Having visited this village and churchyard several times over the years (I live too far away to go on a regular basis) Nether Winchendon today is an obvious medieval village with a smallish population. It is lovely there, and it is as if time has stopped still. You feel like you have been transported back to the time your ancestors were there!! These days there is no pub, no shop, or school although the Censuses show the village had these then. The Church seems to be the centre of the community as it has probably always been.
The village’s name of ‘Winchendon’ is an original Anglo Saxon name, and means something along the lines of ‘hill at a bend’. Lower Winchendon and Upper Winchendon were both recorded in the Domesday Book of 1086 and were known as Wincandone.
Because of the family history research for my partner Paul, I am also interested in the fairly local to us churchyard at Mithian, Cornwall. Again, the interest mainly stems from the fact that some of Paul’s ancestors are at rest there, but I will also be including photos and details of graves, monuments and history etc., concerning all the others at rest there.
St. Peter’s Church, Mithian, Cornwall
Sadly, the church is now closed. I believe the roof was in a bad way and so it had become unsafe for anyone inside the church.
This is a much newer church compared to that at Lower Winchendon mentioned above, as the parish was formed in 1847 from the parishes of several places such as Kenwyn, Kea and partly from Perranzabuloe and St Agnes, because of the quickly growing population in the area. The church and churchyard can be found midway between the villages of Mithian and Blackwater. Mithian is considered to be one of the oldest villages in Cornwall.

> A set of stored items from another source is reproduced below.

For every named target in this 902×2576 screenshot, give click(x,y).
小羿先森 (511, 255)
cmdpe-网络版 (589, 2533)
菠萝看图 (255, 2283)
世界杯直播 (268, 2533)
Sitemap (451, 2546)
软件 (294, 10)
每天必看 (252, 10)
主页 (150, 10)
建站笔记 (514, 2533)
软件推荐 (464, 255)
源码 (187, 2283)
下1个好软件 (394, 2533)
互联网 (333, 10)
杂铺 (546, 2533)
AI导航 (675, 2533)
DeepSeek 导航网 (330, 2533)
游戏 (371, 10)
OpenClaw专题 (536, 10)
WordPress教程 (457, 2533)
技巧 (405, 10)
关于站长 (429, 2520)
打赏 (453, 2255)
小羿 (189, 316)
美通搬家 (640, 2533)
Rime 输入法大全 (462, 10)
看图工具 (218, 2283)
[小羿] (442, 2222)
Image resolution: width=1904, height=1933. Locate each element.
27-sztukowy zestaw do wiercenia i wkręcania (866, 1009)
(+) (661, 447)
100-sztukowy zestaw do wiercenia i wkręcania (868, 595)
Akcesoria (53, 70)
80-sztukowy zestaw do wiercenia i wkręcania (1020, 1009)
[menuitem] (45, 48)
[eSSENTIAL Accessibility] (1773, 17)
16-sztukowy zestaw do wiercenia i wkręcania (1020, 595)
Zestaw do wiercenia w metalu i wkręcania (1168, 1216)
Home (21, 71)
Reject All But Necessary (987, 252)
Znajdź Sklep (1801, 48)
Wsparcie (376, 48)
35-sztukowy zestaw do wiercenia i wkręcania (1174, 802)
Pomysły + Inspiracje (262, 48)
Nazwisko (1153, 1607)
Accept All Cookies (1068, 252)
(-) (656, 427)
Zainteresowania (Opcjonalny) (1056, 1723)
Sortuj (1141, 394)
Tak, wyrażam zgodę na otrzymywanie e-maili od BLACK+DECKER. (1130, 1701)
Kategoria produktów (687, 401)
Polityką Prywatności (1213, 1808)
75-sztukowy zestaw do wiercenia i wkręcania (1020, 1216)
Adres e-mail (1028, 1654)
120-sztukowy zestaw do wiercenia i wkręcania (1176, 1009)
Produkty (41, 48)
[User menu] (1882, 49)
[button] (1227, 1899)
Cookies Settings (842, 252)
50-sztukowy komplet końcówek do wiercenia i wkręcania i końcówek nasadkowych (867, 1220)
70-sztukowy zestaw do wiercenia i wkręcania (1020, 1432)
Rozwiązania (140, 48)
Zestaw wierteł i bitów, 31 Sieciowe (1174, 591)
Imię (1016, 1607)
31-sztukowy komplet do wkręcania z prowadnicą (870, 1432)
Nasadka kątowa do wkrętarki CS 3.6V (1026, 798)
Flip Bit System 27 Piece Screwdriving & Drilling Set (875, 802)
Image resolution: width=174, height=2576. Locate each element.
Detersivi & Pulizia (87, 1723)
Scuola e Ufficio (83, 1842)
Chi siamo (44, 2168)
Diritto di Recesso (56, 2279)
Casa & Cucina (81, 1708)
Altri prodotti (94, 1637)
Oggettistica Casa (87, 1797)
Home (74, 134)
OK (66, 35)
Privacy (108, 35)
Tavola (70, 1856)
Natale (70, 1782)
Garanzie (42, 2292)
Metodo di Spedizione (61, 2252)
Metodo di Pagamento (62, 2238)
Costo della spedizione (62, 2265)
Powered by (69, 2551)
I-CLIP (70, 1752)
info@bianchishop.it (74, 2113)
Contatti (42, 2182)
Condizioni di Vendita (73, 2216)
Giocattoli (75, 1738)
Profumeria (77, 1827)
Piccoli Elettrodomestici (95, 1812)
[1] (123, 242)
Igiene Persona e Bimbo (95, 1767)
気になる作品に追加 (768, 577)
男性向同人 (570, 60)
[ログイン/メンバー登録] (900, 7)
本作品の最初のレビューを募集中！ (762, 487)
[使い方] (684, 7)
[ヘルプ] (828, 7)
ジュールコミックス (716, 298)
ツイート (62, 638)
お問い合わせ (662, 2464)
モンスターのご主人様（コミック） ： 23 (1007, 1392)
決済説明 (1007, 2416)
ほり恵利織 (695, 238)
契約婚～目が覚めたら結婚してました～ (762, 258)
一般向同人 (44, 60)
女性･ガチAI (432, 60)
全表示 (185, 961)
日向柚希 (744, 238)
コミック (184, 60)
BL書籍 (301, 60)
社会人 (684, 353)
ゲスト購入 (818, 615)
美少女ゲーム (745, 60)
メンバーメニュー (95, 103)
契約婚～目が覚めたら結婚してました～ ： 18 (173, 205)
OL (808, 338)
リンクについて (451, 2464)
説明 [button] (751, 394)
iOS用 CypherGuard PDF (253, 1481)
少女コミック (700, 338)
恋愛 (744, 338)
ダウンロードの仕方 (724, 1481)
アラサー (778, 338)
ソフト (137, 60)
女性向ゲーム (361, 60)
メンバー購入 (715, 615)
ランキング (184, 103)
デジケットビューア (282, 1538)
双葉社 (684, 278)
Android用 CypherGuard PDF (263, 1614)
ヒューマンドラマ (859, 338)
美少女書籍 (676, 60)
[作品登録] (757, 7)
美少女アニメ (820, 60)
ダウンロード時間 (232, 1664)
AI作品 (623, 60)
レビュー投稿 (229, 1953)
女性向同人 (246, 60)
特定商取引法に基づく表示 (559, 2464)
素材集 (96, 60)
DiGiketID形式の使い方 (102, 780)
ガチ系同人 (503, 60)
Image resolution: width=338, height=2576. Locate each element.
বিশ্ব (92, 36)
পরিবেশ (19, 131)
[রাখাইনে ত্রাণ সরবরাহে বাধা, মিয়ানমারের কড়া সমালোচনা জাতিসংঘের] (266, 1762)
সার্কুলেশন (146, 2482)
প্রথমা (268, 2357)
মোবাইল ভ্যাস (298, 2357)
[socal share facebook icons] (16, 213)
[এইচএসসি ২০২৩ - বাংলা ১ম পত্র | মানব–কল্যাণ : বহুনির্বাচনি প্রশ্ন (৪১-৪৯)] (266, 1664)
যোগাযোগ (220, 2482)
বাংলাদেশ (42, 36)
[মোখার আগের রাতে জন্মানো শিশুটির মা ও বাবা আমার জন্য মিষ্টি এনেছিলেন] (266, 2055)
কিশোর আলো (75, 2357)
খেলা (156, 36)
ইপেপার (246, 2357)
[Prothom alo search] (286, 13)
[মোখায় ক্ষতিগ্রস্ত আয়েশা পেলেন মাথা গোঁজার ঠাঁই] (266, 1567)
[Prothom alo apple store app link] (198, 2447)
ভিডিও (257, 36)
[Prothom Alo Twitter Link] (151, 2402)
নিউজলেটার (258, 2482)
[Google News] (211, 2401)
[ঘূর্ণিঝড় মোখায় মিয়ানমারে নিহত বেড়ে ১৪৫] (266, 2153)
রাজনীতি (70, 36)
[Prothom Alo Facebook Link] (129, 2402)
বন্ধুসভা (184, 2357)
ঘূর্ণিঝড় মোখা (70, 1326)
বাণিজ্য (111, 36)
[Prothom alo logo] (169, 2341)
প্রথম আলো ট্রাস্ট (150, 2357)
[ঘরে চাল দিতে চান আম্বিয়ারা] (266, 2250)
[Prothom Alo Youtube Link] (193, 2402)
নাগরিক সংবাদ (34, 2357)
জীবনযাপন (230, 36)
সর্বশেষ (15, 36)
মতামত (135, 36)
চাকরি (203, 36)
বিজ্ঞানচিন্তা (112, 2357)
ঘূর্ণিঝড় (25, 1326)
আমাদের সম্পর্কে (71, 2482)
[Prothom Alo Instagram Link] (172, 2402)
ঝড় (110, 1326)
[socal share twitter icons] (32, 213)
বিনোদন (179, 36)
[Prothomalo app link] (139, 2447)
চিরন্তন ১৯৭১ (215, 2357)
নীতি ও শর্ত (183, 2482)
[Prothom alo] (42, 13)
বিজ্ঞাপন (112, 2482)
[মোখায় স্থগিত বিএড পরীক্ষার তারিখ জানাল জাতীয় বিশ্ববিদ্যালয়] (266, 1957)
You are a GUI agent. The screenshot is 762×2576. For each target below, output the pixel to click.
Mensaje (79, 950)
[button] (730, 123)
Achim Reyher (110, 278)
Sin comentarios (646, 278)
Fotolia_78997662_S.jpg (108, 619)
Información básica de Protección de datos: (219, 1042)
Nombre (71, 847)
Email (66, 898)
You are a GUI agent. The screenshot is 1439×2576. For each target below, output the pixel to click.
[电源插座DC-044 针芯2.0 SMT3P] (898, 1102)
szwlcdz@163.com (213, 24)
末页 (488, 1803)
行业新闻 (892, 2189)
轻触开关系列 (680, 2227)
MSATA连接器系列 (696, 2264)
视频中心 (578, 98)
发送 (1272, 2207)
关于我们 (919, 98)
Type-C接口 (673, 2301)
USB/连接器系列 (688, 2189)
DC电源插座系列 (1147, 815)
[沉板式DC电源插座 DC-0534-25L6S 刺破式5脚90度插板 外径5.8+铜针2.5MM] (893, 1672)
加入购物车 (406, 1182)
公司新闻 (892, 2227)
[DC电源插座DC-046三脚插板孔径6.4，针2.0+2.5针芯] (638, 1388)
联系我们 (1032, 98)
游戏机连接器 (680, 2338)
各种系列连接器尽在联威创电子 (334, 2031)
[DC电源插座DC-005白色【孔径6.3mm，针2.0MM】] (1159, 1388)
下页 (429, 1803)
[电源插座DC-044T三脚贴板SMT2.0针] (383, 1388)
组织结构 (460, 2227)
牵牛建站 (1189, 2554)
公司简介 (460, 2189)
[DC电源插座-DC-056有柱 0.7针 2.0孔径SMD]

Although St. Peter’s Church is fairly young (compared to many) there has been ancient chapels in Mithian from the ancient times.
A year or so ago, after the Church was closed there were plans to convert it to residential use!! I do not know whether this is still going ahead, but it certainly makes me wonder what will happen to the churchyard and all those resting in it? I am sure that if someone is going to turn the Church into a house they probably will not want to be surrounded by graves and the continuous comings and goings of those descendants and relatives of more recent people at rest coming to visit, tidy up, place flowers and so on.
I have always found this particular churchyard slightly wild as it has not been immaculately kept, but very pretty at certain times of the year. Springtime when the whole churchyard is covered in primroses is a delight to see. And it is always so peaceful there so I am hoping that maybe one day they can find the £800,000 + that they need to put the church right rather than have it turned into a house.